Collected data

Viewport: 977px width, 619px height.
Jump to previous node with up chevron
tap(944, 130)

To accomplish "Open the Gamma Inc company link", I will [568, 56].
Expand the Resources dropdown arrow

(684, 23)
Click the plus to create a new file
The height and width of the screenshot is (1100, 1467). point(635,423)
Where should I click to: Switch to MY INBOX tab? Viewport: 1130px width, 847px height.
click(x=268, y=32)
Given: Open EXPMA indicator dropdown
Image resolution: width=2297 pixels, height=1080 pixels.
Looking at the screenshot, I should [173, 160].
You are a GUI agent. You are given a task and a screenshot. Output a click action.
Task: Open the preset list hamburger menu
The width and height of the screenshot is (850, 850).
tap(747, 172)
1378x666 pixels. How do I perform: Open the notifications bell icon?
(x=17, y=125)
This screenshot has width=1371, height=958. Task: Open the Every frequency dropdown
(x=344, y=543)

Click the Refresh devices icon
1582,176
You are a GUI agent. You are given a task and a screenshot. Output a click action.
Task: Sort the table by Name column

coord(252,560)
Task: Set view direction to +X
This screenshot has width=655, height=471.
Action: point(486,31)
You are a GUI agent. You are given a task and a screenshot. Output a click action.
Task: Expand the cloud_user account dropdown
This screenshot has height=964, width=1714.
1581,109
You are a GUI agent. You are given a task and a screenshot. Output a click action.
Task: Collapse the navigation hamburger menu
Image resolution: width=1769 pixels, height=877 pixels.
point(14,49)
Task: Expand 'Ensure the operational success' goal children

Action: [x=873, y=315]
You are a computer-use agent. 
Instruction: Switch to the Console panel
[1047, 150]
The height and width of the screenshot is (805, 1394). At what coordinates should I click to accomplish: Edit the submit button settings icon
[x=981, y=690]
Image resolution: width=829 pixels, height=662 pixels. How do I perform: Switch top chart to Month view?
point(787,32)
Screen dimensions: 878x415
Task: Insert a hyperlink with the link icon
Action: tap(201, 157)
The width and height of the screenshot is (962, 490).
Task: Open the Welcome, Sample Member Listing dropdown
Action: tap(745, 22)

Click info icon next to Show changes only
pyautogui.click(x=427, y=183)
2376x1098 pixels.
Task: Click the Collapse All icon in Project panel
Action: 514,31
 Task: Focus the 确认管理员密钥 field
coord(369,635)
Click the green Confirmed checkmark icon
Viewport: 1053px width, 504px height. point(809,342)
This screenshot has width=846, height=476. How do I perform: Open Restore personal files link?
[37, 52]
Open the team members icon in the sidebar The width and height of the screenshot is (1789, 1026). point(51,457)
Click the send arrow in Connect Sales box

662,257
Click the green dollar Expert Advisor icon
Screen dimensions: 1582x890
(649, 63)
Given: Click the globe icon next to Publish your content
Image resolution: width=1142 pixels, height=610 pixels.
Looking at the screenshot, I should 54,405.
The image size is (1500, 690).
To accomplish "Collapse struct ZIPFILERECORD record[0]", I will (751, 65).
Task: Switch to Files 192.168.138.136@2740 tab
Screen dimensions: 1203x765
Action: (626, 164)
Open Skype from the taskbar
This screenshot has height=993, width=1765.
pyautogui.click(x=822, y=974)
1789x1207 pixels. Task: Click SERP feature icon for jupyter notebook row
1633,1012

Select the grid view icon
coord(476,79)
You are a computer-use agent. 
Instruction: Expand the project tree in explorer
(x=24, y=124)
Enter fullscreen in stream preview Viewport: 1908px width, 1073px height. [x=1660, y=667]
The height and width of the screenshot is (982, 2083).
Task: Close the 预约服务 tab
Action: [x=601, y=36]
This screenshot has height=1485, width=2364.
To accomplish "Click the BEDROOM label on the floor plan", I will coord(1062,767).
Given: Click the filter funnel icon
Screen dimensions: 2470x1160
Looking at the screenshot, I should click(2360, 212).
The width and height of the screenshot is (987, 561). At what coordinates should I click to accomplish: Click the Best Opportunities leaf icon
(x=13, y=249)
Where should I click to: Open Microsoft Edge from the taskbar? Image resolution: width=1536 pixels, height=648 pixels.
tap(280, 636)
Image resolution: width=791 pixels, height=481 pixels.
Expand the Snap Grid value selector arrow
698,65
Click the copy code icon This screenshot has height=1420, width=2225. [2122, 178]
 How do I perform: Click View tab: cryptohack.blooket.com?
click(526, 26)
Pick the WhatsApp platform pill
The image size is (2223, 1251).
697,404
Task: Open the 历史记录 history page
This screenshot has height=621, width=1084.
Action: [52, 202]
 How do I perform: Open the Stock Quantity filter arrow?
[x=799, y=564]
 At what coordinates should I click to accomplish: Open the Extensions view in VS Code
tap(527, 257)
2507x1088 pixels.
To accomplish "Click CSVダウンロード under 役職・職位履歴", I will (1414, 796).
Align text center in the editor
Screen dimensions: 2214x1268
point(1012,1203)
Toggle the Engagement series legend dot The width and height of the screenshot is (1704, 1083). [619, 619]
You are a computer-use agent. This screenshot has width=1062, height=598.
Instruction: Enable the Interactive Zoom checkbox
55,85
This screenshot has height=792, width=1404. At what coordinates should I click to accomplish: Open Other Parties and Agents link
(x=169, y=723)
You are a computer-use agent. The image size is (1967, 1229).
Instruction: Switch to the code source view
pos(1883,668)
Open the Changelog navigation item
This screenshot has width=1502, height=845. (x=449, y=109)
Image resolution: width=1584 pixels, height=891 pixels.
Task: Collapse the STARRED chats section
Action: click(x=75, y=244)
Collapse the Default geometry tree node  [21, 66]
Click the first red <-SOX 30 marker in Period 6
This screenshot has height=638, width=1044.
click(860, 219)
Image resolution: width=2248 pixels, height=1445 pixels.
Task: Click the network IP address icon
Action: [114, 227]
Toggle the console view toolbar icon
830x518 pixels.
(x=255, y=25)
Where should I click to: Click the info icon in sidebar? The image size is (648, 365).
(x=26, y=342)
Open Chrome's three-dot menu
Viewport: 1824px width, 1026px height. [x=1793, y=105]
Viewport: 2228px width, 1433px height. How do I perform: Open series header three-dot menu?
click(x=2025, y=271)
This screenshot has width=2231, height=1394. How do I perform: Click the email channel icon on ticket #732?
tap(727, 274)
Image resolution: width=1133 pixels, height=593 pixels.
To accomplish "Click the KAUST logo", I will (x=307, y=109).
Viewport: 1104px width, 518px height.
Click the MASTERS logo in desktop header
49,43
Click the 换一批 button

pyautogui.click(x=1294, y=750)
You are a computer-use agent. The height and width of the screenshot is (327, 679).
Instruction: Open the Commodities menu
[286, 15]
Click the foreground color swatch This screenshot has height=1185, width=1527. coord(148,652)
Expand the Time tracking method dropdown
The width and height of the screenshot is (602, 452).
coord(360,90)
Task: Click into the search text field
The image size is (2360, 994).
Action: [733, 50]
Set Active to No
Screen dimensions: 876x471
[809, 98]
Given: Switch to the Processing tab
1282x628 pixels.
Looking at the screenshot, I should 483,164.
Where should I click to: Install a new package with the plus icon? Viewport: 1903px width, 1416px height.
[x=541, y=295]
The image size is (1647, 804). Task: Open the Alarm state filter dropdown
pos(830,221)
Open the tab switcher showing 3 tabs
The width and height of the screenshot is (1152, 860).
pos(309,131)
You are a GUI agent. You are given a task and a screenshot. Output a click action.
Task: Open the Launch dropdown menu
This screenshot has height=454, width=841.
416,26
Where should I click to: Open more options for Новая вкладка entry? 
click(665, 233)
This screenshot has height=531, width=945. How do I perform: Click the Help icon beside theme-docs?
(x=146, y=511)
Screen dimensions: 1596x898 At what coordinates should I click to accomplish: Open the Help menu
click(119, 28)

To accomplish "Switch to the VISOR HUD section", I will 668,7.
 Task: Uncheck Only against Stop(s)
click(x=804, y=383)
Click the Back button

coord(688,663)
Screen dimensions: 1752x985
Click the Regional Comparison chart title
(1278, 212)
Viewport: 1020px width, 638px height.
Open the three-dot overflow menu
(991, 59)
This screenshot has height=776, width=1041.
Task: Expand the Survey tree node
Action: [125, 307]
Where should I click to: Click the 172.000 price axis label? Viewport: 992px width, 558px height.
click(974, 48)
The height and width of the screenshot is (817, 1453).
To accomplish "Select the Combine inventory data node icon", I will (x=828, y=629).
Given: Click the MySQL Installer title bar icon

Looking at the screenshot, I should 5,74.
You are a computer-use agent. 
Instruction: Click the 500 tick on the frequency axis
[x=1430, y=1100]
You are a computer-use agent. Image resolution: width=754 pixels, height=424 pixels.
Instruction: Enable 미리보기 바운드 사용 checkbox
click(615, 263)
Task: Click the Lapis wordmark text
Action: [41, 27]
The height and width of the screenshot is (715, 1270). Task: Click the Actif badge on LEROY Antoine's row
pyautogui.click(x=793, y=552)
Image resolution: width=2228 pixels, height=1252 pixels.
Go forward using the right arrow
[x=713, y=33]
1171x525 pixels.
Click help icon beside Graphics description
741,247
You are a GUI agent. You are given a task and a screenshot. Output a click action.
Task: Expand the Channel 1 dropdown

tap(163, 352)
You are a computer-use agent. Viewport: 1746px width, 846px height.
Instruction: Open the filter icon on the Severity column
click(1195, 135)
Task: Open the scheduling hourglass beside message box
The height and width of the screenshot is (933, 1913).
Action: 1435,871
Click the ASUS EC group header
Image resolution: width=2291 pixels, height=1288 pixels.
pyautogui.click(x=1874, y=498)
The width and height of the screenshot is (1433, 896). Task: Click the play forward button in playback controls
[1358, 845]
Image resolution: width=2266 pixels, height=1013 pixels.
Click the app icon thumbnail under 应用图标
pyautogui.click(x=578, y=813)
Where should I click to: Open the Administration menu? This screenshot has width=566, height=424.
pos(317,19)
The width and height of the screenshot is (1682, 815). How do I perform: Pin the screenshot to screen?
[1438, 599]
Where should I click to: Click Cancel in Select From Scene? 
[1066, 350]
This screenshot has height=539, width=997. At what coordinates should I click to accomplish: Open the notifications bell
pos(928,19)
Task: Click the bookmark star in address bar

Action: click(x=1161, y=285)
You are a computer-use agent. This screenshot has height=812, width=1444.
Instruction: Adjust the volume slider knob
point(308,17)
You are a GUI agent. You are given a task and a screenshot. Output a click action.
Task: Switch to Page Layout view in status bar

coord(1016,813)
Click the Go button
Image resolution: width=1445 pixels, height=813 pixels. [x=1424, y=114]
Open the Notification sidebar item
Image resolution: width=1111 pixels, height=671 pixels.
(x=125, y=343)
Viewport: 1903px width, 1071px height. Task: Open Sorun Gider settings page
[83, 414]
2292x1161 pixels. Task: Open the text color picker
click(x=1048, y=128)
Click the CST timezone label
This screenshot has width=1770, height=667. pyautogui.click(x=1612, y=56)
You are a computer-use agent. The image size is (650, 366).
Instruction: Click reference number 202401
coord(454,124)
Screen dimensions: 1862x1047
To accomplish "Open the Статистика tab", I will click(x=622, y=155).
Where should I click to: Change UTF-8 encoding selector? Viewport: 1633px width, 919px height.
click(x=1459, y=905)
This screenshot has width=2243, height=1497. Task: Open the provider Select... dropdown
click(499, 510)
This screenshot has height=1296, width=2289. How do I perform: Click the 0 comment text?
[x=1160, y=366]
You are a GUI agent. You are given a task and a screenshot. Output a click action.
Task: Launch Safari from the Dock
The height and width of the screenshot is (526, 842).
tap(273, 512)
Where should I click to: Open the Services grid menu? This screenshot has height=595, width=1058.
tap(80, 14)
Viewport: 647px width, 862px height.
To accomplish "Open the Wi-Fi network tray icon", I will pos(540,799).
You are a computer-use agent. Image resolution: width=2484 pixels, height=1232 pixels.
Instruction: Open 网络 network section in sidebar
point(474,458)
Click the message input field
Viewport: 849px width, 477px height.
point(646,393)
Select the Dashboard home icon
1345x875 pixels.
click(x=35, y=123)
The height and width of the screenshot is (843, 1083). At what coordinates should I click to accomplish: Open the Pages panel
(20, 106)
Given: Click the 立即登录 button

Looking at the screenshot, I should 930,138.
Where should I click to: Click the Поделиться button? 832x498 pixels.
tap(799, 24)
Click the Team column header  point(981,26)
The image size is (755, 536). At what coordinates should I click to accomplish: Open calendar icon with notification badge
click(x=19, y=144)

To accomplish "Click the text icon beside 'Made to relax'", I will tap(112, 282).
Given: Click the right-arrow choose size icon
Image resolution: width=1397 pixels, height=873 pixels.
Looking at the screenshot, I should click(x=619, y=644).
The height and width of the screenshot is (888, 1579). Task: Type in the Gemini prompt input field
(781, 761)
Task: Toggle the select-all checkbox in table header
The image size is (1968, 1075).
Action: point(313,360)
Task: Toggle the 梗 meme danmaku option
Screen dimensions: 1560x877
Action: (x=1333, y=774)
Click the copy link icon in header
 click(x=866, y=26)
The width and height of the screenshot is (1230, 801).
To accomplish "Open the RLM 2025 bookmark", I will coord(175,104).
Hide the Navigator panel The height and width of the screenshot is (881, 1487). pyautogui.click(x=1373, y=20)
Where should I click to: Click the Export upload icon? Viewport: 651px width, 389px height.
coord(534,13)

• [PROBLEM STATEMENT]:
Each line above that contains the word "Launch" should be returned.

• [PROBLEM SOLUTION]:
Task: Open the Launch dropdown menu
Task: Launch Safari from the Dock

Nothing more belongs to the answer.